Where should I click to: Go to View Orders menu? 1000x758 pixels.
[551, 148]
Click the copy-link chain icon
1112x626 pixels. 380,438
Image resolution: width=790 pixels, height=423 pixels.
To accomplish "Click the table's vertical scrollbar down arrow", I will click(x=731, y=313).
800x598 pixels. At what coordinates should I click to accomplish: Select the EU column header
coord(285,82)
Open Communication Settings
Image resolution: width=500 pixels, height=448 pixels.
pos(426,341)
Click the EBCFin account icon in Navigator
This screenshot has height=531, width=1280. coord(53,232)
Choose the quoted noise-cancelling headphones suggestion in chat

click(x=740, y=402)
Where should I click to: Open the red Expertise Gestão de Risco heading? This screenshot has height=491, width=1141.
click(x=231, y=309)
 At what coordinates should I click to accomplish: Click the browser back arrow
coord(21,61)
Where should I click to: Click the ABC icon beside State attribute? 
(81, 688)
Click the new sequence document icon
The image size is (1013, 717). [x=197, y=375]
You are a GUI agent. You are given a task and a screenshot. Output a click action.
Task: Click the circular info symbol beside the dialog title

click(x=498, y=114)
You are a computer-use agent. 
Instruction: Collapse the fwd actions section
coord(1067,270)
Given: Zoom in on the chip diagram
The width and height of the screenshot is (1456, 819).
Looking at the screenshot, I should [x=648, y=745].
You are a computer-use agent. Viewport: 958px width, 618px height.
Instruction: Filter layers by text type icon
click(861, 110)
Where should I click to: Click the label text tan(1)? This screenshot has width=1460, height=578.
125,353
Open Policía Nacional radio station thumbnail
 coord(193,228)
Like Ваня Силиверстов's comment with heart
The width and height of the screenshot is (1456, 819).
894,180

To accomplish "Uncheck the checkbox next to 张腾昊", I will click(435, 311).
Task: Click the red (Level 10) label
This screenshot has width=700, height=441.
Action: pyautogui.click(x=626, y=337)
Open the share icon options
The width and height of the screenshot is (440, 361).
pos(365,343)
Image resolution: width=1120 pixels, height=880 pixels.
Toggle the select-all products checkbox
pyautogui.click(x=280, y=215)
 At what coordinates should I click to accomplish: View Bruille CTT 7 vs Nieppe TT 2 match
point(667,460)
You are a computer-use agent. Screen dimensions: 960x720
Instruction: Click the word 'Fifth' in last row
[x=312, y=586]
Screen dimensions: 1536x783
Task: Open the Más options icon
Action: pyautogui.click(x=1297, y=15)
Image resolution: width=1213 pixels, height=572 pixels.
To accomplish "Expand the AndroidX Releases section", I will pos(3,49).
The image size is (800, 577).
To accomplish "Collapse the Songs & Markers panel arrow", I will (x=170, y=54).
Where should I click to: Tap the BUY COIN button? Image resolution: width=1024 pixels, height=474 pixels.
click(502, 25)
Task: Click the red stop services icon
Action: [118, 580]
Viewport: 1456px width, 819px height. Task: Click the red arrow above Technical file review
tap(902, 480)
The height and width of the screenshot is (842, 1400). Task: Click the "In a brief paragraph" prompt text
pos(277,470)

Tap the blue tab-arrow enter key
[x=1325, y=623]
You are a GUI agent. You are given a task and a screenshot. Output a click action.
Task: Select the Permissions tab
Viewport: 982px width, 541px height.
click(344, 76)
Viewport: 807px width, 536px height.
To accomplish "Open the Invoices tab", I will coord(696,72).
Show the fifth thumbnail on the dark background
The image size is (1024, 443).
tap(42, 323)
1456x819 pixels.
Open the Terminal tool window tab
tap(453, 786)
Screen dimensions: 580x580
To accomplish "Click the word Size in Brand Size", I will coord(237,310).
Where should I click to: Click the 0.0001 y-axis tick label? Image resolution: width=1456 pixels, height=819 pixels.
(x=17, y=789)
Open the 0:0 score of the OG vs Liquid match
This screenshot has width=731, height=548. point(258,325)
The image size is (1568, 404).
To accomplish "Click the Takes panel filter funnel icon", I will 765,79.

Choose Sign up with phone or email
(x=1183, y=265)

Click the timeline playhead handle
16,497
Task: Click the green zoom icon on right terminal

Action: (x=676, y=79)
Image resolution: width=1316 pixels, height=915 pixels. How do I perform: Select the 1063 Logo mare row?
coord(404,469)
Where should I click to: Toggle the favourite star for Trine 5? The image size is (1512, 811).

:::::

WHAT YOU SHOULD DO: Repeat these entries with "Where should I click to" swapped for "Where do I click to" everywhere it occurs, leaving everything else unchanged.

SOLUTION TO THE EXERCISE:
Where do I click to: Go to View Orders menu? 1000x758 pixels.
[551, 148]
Click the copy-link chain icon
1112x626 pixels. 380,438
Image resolution: width=790 pixels, height=423 pixels.
To accomplish "Click the table's vertical scrollbar down arrow", I will click(x=731, y=313).
800x598 pixels. At what coordinates should I click to accomplish: Select the EU column header
coord(285,82)
Open Communication Settings
Image resolution: width=500 pixels, height=448 pixels.
pos(426,341)
Click the EBCFin account icon in Navigator
This screenshot has height=531, width=1280. coord(53,232)
Choose the quoted noise-cancelling headphones suggestion in chat

click(x=740, y=402)
Where do I click to: Open the red Expertise Gestão de Risco heading? This screenshot has height=491, width=1141.
click(x=231, y=309)
 At what coordinates should I click to accomplish: Click the browser back arrow
coord(21,61)
Where do I click to: Click the ABC icon beside State attribute? 
(81, 688)
Click the new sequence document icon
The image size is (1013, 717). [x=197, y=375]
You are a GUI agent. You are given a task and a screenshot. Output a click action.
Task: Click the circular info symbol beside the dialog title

click(x=498, y=114)
You are a computer-use agent. 
Instruction: Collapse the fwd actions section
coord(1067,270)
Given: Zoom in on the chip diagram
The width and height of the screenshot is (1456, 819).
Looking at the screenshot, I should [x=648, y=745].
You are a computer-use agent. Viewport: 958px width, 618px height.
Instruction: Filter layers by text type icon
click(861, 110)
Where do I click to: Click the label text tan(1)? This screenshot has width=1460, height=578.
125,353
Open Policía Nacional radio station thumbnail
 coord(193,228)
Like Ваня Силиверстов's comment with heart
The width and height of the screenshot is (1456, 819).
894,180

To accomplish "Uncheck the checkbox next to 张腾昊", I will click(435, 311).
Task: Click the red (Level 10) label
This screenshot has width=700, height=441.
Action: pyautogui.click(x=626, y=337)
Open the share icon options
The width and height of the screenshot is (440, 361).
pos(365,343)
Image resolution: width=1120 pixels, height=880 pixels.
Toggle the select-all products checkbox
pyautogui.click(x=280, y=215)
 At what coordinates should I click to accomplish: View Bruille CTT 7 vs Nieppe TT 2 match
point(667,460)
You are a computer-use agent. Screen dimensions: 960x720
Instruction: Click the word 'Fifth' in last row
[x=312, y=586]
Screen dimensions: 1536x783
Task: Open the Más options icon
Action: pyautogui.click(x=1297, y=15)
Image resolution: width=1213 pixels, height=572 pixels.
To accomplish "Expand the AndroidX Releases section", I will pos(3,49).
The image size is (800, 577).
To accomplish "Collapse the Songs & Markers panel arrow", I will (x=170, y=54).
Where do I click to: Tap the BUY COIN button? Image resolution: width=1024 pixels, height=474 pixels.
click(502, 25)
Task: Click the red stop services icon
Action: [118, 580]
Viewport: 1456px width, 819px height. Task: Click the red arrow above Technical file review
tap(902, 480)
The height and width of the screenshot is (842, 1400). Task: Click the "In a brief paragraph" prompt text
pos(277,470)

Tap the blue tab-arrow enter key
[x=1325, y=623]
You are a GUI agent. You are given a task and a screenshot. Output a click action.
Task: Select the Permissions tab
Viewport: 982px width, 541px height.
click(344, 76)
Viewport: 807px width, 536px height.
To accomplish "Open the Invoices tab", I will coord(696,72).
Show the fifth thumbnail on the dark background
The image size is (1024, 443).
tap(42, 323)
1456x819 pixels.
Open the Terminal tool window tab
tap(453, 786)
Screen dimensions: 580x580
To accomplish "Click the word Size in Brand Size", I will coord(237,310).
Where do I click to: Click the 0.0001 y-axis tick label? Image resolution: width=1456 pixels, height=819 pixels.
(x=17, y=789)
Open the 0:0 score of the OG vs Liquid match
This screenshot has width=731, height=548. point(258,325)
The image size is (1568, 404).
To accomplish "Click the Takes panel filter funnel icon", I will 765,79.

Choose Sign up with phone or email
(x=1183, y=265)

Click the timeline playhead handle
16,497
Task: Click the green zoom icon on right terminal

Action: (x=676, y=79)
Image resolution: width=1316 pixels, height=915 pixels. How do I perform: Select the 1063 Logo mare row?
coord(404,469)
Where do I click to: Toggle the favourite star for Trine 5? The image size is (1512, 811).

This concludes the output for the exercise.